Acrylic bone cements have an elastic modulus several times higher than the surrounding trabecular bone. This has been hypothesized to contribute to certain clinical complications. There are indications that the addition of specific fatty acids and triglyceride oils may reduce the elastic modulus of these types of cements. Some of these additives also appear to have inherent antibiotic properties, although this has never been evaluated in bone cements. In this study, several types of fatty acids and triglyceride oils were evaluated for use in acrylic bone cements. Their mechanical properties were evaluated under uniaxial compression testing and selected cements were then further characterized in terms of microstructure, handling and antibacterial properties using scanning electron microscopy, polymerization temperature measurements, agar diffusion tests and bactericidal activity assays of cement extracts.

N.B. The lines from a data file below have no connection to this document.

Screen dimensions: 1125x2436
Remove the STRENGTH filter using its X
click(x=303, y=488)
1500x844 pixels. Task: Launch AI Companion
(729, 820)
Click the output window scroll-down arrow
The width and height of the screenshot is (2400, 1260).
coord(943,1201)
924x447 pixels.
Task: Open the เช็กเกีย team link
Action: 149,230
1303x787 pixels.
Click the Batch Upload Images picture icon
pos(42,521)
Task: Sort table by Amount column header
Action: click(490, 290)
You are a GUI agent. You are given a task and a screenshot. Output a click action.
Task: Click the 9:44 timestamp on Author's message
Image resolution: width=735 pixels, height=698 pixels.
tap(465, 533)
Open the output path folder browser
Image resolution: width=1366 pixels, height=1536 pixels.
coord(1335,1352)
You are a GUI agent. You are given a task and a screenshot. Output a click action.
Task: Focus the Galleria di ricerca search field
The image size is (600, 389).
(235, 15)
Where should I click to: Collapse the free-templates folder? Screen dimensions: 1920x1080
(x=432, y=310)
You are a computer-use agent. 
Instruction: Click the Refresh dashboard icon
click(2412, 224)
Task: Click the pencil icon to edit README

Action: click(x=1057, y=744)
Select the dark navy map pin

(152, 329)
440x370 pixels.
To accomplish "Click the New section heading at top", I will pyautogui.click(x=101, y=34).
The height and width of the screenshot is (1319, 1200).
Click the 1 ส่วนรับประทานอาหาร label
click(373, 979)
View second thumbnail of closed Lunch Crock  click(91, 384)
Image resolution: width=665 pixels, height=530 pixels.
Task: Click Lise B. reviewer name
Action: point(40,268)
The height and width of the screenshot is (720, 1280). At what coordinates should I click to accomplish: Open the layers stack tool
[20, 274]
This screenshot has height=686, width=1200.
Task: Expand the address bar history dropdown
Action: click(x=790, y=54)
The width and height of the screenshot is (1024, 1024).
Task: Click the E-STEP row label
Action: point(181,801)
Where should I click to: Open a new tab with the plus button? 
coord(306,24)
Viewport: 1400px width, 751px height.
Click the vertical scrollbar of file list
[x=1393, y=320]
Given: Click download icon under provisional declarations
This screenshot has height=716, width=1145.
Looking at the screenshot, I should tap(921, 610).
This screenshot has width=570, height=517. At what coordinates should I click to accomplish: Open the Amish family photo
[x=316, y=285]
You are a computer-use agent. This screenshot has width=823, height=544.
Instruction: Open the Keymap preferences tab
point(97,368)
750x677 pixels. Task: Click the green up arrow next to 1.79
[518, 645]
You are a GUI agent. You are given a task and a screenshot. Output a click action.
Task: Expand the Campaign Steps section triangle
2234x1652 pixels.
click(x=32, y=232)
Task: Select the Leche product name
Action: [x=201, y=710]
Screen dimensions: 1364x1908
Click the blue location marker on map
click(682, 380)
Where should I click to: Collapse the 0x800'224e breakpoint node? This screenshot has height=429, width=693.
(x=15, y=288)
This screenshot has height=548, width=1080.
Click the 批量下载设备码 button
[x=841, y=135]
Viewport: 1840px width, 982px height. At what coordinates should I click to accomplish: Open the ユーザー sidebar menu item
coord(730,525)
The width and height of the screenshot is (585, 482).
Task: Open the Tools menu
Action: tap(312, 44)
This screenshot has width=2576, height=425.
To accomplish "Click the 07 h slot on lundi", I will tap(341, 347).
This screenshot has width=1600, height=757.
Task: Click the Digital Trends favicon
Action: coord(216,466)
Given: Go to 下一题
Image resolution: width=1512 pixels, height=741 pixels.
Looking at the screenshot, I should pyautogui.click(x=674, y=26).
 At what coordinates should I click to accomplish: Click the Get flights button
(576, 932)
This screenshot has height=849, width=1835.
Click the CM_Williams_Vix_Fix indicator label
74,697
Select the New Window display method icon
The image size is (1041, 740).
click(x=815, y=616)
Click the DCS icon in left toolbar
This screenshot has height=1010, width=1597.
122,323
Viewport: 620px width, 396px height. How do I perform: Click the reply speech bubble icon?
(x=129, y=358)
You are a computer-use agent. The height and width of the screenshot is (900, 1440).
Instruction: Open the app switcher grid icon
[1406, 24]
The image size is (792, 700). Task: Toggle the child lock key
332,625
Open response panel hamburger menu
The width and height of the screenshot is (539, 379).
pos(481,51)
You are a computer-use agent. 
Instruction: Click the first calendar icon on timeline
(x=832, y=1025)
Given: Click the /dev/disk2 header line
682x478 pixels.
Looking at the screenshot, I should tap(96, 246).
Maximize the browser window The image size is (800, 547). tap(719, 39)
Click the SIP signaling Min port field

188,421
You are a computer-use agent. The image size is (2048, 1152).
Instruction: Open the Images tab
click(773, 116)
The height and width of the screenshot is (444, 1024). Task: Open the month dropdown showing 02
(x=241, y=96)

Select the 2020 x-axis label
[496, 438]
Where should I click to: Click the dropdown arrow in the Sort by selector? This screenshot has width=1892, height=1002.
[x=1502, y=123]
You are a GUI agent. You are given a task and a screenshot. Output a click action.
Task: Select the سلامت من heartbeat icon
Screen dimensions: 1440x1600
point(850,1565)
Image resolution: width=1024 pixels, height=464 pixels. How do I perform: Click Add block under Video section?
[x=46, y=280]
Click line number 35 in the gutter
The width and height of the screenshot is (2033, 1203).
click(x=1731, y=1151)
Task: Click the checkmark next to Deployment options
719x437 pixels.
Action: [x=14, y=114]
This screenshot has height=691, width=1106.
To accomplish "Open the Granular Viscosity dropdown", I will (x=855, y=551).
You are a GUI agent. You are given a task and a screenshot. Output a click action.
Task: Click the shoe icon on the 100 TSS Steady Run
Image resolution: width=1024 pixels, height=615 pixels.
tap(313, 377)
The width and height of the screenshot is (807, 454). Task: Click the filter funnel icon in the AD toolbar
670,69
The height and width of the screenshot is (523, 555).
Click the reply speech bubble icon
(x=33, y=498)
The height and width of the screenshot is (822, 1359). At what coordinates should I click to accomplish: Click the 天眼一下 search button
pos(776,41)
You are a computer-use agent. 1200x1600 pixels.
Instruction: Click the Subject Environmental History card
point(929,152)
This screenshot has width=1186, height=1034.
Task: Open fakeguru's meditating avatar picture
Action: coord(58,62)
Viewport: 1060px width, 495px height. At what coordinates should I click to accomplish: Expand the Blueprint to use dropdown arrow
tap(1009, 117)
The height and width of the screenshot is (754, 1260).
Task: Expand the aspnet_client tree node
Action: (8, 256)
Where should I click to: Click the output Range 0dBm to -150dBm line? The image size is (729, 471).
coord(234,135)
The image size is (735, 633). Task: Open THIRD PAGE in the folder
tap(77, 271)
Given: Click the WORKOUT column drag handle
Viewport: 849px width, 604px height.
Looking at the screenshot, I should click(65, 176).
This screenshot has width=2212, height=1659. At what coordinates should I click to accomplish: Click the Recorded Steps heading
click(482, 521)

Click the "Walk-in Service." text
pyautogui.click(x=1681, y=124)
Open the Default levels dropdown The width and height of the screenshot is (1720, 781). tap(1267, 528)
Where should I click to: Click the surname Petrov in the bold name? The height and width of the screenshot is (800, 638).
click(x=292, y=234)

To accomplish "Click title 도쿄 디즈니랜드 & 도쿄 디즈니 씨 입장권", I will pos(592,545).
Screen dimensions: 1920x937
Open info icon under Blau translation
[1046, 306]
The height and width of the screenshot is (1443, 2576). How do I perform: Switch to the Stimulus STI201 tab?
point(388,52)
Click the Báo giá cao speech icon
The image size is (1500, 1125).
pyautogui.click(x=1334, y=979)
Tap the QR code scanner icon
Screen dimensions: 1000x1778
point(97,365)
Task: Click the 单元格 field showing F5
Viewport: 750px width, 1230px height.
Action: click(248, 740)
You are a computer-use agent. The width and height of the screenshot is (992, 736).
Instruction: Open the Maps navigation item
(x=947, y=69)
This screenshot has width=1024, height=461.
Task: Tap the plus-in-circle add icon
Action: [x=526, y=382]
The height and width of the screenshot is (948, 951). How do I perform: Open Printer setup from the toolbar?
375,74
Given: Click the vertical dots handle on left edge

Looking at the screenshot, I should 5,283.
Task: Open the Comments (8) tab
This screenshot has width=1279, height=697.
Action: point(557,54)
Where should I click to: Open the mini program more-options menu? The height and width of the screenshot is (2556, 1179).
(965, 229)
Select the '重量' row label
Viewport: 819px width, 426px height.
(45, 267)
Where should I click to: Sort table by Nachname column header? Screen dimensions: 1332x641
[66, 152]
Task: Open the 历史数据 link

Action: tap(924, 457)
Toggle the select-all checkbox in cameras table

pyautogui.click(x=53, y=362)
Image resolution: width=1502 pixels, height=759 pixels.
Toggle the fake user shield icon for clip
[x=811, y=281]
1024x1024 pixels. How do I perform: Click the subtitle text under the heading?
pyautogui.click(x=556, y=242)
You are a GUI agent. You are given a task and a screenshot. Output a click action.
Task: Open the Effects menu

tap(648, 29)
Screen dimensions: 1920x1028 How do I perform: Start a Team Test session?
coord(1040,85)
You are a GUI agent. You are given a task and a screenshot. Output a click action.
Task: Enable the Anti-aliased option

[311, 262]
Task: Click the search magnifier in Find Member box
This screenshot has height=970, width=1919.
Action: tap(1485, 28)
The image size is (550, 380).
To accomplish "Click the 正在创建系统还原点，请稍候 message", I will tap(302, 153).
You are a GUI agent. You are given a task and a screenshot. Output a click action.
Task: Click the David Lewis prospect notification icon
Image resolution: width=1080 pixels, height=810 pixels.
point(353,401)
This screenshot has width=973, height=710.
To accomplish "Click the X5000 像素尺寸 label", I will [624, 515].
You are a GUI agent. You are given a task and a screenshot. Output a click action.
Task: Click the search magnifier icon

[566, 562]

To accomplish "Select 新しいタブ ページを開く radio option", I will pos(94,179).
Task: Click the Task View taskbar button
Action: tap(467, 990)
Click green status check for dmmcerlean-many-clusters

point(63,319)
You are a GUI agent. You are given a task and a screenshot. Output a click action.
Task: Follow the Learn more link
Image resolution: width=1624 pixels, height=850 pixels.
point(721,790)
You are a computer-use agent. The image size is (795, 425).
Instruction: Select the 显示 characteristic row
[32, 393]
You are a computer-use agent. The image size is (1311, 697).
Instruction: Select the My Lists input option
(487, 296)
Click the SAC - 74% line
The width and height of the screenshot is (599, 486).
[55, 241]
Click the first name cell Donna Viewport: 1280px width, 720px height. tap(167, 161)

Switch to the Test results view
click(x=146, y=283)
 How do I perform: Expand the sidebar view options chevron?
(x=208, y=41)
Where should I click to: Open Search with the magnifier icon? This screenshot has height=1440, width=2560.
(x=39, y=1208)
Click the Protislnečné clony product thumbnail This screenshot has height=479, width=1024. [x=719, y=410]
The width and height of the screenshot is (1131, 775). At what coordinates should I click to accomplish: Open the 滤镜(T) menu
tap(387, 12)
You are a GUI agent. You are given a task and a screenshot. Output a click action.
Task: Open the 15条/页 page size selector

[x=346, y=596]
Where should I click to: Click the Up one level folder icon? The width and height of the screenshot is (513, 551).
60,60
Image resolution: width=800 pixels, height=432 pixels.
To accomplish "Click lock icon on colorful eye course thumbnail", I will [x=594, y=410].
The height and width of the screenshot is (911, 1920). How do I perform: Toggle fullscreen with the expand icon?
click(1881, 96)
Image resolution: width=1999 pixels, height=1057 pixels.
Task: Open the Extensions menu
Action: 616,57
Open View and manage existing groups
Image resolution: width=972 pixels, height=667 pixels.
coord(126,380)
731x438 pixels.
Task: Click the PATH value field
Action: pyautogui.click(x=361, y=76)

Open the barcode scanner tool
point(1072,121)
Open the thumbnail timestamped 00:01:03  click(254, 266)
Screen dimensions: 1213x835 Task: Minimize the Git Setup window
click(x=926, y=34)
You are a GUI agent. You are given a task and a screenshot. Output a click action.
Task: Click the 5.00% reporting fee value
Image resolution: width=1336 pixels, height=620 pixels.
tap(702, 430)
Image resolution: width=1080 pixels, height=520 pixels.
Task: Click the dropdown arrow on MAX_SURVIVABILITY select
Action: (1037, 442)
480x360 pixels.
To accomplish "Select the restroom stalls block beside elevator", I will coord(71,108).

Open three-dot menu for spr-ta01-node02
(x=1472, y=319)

It was found that any of the evaluated fatty acids or triglyceride oils could be used to tailor the stiffness of acrylic bone cements, although at varying concentrations, which also depended on the type of commercial base cement used. In particular, the addition of very small amounts of linoleic acid (<2.0 wt%) resulted in Young's moduli and compressive strengths in the range of human trabecular bone, while maintaining a similar setting time. Further, the addition of 12.6 wt% ricinoleic acid to Osteopal V cement was found to have a significant antibacterial effect, inhibiting growth of Staphylococcus aureus in an agar diffusion test as well as demonstrating 100% bactericidal activity against the same strain.